Les outils du fédéral limités par la compétence des provinces et territoires
Un sous-amendement du libéral franco-ontarien Marc Serré a cependant changé la donne pour que la loi modernisée mentionne une « estimation » du nombre d’ayants droit, avec les « outils nécessaires ».
La sous-ministre adjointe aux Langues officielles Julie Boyer a notamment expliqué que d’autres outils que ceux dont dispose le fédéral pour recenser permettent de préciser les nombres, comme la liste des commissions scolaires des provinces par exemple.
Sa collègue Chantal Therrien a cité pour sa part la Loi sur la statistique, qui peut faciliter l’obtention de données provenant d’autres entités et sur lesquelles le fédéral n’a pas la main.
Selon les fonctionnaires, l’engagement du fédéral pour estimer le nombre d’ayants droit s’arrête là où l’obtention de données complémentaires relève de la compétence des provinces et territoires. Ils ont ainsi proposé de conserver une « estimation » du fédéral plutôt qu’un « dénombrement », puisque le fédéral n’en a pas la capacité.
« L’amendement de M. Godin propose de transformer un engagement en une obligation […] et essaie de corriger le fait que [le fédéral] n’a pas tous les leviers. Si on veut compter les ayants droit, il faut un appui avec les autres outils des provinces et territoires » a réaffirmé la sous-ministre Boyer.
« Arrêtez de nous faire avaler que “estimation” est plus fort que “dénombrement” », s’est agacé le député Godin. « Statistique Canada a demandé l’ajout [du mot « dénombrement »] au formulaire du recensement de 2021. C’est quoi cette résistance pour faire en sorte qu’on ne se donne pas les outils pour mieux servir les minorités [de langue officielle, NDLR]? »
Après l’adoption de la proposition de Marc Serré plutôt que la sienne, le député conservateur Joël Godin a déploré : « On n’aura pas le portrait réel.
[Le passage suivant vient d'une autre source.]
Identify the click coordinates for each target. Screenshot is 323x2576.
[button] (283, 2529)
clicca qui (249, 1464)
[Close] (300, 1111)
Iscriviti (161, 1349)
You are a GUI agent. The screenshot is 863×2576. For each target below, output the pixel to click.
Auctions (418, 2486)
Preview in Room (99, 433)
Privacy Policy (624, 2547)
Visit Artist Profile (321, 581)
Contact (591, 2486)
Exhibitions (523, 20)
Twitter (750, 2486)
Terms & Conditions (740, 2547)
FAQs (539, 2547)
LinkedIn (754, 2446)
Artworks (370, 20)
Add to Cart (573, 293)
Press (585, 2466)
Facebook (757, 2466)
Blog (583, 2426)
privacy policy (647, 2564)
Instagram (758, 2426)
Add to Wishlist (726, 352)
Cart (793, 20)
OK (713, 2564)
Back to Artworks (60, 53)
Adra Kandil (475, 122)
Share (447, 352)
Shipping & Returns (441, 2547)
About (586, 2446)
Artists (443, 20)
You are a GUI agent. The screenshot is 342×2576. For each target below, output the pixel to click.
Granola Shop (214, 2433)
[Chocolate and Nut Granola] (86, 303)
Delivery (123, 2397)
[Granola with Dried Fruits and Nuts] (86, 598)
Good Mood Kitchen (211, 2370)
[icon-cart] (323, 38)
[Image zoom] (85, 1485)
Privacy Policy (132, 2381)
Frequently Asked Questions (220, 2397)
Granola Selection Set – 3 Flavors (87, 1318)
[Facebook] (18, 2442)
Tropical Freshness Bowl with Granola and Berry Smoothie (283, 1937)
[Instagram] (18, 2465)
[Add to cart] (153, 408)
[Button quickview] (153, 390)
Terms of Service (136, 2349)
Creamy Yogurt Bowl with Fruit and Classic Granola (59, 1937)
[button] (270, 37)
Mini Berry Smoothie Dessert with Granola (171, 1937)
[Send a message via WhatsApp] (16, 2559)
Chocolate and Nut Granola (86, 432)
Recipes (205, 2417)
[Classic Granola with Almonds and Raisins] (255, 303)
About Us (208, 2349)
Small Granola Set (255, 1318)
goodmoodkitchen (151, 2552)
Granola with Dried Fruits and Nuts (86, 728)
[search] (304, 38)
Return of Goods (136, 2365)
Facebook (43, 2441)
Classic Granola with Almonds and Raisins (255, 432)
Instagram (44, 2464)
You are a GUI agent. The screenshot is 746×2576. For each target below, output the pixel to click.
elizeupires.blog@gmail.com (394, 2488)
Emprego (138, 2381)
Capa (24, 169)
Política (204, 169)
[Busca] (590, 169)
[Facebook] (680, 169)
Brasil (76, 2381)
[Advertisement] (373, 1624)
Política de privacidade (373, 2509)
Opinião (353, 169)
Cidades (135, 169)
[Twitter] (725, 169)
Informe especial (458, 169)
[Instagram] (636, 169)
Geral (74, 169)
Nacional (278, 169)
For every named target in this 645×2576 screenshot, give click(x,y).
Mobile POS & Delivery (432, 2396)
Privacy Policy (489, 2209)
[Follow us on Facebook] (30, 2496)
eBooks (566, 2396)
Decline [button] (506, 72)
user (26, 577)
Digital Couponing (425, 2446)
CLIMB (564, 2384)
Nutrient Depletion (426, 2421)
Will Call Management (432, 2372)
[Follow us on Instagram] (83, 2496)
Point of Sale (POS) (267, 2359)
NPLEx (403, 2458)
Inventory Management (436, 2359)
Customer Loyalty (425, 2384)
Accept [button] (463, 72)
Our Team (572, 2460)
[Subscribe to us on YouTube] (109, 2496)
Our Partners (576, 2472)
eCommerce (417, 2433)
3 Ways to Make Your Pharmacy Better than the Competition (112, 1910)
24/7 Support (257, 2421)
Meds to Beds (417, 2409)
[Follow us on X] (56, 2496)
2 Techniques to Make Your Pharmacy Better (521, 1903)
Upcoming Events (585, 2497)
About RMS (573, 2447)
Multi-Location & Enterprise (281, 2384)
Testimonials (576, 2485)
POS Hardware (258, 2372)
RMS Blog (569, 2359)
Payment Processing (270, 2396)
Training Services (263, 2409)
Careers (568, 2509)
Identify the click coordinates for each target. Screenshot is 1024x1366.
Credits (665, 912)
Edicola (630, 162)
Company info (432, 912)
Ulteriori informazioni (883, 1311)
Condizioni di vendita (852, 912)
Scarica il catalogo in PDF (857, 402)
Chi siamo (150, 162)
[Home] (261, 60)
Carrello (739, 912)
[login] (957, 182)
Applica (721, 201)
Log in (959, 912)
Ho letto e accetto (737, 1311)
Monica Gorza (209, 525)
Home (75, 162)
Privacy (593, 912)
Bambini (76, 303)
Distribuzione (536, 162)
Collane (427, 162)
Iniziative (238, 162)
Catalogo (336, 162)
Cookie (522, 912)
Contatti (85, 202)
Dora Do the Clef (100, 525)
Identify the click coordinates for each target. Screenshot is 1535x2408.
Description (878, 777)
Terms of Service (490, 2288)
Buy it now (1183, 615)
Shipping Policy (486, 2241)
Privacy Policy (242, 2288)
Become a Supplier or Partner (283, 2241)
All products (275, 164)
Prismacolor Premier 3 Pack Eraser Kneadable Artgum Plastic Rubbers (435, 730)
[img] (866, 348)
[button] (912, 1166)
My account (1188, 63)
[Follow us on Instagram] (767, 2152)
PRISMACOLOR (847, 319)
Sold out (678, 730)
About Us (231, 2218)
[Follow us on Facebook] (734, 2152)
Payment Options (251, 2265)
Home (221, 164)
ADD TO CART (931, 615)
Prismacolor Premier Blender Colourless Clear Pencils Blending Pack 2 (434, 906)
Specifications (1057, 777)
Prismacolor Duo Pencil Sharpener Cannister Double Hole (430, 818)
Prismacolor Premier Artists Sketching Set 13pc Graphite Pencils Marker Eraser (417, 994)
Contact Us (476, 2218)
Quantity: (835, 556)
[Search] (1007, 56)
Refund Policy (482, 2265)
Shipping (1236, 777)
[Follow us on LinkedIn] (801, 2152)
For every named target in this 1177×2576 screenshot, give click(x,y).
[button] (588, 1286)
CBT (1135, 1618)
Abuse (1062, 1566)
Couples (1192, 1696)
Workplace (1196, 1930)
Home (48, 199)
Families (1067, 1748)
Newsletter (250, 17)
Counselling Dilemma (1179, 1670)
En bout de ligne, il y a de l’argent raccordé à ça, donc les minorités francophones vont perdre, parce que ce ne sera pas une surestimation, mais une sous-estimation [du nombre d’ayants droit] ».
Le Comité permanent des langues officielles reprendra l’analyse du projet de modernisation de la Loi sur les langues officielles le 7 mars.